WHAT THIS TASK INVOLVES:
Transcribe the entries below verbatim, beginning at the line containing "750x1334 pixels. At" and continuing through the line containing "[x=127, y=429]".

EXTRACTED INFORMATION:

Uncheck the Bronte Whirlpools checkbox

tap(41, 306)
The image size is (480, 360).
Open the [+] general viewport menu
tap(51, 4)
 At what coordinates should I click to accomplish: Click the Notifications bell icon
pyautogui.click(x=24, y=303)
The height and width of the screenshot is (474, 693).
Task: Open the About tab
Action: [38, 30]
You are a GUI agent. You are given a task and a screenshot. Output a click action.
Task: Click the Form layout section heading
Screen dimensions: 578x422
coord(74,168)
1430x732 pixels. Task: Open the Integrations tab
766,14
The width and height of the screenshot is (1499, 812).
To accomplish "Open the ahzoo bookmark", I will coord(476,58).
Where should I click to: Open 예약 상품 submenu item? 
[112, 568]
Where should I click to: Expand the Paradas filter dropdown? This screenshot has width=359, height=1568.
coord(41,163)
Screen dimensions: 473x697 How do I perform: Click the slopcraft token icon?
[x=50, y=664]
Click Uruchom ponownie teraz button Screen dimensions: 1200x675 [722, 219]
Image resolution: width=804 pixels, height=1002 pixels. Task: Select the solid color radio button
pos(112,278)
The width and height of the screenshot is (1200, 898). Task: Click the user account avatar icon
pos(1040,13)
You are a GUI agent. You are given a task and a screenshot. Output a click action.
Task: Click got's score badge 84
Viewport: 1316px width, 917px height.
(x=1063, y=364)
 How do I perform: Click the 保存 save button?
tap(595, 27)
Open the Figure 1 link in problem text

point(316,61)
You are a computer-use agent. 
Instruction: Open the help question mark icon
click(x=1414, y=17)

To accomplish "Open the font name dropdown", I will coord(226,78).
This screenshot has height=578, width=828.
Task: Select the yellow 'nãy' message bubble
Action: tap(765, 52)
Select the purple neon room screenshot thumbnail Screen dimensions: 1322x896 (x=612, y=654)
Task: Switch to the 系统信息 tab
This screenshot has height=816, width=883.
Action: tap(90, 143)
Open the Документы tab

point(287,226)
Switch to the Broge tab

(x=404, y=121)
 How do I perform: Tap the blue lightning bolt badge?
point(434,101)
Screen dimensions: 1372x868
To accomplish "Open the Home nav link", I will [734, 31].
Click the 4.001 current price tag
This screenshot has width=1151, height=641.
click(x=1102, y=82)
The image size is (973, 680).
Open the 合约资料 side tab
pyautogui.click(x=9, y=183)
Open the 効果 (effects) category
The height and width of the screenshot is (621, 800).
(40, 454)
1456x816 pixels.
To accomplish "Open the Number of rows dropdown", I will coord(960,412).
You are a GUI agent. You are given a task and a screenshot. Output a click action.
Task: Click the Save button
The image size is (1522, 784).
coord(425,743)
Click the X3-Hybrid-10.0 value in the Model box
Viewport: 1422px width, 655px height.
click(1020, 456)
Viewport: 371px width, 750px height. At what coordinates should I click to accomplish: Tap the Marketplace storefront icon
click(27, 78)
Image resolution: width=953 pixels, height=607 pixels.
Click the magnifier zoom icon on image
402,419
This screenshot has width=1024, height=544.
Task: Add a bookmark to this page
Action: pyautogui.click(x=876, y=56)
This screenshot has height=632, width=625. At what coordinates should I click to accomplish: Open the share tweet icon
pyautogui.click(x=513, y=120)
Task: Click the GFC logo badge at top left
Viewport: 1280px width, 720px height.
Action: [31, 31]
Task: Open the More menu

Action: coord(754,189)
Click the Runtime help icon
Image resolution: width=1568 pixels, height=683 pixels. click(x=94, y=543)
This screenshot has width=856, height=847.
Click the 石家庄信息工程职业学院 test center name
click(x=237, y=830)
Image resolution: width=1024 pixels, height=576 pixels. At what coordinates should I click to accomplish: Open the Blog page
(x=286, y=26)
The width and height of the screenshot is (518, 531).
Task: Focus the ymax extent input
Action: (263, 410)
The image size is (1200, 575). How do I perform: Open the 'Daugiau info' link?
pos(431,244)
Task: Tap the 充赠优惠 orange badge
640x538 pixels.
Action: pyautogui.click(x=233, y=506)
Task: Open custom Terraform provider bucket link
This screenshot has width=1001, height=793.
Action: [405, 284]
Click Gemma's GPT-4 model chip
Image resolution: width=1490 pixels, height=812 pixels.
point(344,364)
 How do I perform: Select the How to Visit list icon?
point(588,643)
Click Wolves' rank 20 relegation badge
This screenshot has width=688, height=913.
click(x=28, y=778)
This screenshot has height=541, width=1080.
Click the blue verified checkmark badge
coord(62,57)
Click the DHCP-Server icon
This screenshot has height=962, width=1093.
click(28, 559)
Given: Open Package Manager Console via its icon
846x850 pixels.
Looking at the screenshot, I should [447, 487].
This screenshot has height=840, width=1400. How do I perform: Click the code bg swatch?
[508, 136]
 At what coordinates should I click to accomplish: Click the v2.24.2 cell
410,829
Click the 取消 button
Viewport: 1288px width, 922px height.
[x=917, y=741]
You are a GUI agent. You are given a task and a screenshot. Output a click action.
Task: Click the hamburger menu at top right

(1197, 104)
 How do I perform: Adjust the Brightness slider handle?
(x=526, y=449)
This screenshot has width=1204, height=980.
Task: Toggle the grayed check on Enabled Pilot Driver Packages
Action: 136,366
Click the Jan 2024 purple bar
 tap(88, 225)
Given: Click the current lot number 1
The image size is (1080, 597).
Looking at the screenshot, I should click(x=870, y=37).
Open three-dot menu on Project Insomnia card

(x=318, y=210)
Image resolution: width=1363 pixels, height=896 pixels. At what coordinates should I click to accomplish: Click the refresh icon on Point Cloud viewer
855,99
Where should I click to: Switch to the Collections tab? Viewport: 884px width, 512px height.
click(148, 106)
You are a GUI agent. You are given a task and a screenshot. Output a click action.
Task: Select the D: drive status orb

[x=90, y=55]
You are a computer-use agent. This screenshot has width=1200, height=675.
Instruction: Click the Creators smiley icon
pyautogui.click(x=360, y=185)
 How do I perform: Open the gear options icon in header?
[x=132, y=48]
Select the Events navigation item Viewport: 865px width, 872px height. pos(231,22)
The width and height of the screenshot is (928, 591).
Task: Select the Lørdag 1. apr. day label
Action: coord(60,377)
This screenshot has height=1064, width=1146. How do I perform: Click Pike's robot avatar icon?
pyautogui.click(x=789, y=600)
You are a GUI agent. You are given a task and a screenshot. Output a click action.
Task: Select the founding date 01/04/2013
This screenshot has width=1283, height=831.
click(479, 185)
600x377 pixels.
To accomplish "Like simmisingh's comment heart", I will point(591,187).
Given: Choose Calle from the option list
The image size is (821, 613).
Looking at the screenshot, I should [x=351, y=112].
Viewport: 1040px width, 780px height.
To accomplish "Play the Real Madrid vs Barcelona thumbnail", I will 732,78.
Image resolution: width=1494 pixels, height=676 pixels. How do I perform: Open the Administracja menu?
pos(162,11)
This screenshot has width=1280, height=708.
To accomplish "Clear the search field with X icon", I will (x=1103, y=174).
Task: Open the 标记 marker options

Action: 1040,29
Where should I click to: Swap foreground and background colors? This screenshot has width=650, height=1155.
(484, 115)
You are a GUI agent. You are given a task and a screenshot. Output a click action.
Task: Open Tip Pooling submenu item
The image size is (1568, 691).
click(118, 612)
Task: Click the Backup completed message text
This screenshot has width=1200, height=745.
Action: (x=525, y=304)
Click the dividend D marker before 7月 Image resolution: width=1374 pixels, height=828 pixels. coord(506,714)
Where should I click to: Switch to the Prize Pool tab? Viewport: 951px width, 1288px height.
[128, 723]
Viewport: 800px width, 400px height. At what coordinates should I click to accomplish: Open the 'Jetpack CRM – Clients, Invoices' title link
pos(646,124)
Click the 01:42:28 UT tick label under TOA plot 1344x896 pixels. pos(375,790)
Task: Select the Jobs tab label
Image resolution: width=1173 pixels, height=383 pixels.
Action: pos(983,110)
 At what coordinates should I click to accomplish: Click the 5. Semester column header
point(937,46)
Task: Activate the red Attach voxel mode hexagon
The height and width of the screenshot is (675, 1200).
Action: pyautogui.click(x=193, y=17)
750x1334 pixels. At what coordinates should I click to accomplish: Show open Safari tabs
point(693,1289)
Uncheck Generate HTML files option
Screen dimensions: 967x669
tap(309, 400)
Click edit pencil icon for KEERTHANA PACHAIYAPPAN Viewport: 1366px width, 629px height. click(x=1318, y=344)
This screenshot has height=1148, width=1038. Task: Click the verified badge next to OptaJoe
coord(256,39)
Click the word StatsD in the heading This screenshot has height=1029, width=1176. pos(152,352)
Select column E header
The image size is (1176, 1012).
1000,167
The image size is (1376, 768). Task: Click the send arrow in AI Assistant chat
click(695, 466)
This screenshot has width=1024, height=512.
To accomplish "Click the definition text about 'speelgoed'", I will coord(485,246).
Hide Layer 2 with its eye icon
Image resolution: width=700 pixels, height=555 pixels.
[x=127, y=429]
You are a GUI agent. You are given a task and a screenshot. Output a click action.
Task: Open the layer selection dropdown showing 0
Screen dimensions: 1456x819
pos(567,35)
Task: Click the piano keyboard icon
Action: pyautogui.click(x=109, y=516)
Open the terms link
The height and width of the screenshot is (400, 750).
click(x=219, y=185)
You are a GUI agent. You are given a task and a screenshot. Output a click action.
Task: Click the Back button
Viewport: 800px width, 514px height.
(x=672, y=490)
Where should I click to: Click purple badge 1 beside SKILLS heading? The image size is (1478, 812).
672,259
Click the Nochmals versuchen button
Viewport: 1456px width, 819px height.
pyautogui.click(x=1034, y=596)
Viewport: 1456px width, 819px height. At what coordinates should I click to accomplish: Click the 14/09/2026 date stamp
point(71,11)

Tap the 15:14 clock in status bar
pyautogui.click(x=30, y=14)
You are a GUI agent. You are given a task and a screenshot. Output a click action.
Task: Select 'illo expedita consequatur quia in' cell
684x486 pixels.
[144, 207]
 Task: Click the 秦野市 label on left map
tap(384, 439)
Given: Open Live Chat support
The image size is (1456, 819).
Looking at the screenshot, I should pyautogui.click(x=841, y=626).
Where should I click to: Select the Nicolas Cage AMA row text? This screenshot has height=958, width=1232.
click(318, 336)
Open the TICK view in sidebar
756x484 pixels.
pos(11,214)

TASK OUTPUT:
750x1334 pixels. At what coordinates should I click to accomplish: Show open Safari tabs
point(693,1289)
Uncheck Generate HTML files option
Screen dimensions: 967x669
tap(309, 400)
Click edit pencil icon for KEERTHANA PACHAIYAPPAN Viewport: 1366px width, 629px height. click(x=1318, y=344)
This screenshot has height=1148, width=1038. Task: Click the verified badge next to OptaJoe
coord(256,39)
Click the word StatsD in the heading This screenshot has height=1029, width=1176. pos(152,352)
Select column E header
The image size is (1176, 1012).
1000,167
The image size is (1376, 768). Task: Click the send arrow in AI Assistant chat
click(695, 466)
This screenshot has width=1024, height=512.
To accomplish "Click the definition text about 'speelgoed'", I will coord(485,246).
Hide Layer 2 with its eye icon
Image resolution: width=700 pixels, height=555 pixels.
[x=127, y=429]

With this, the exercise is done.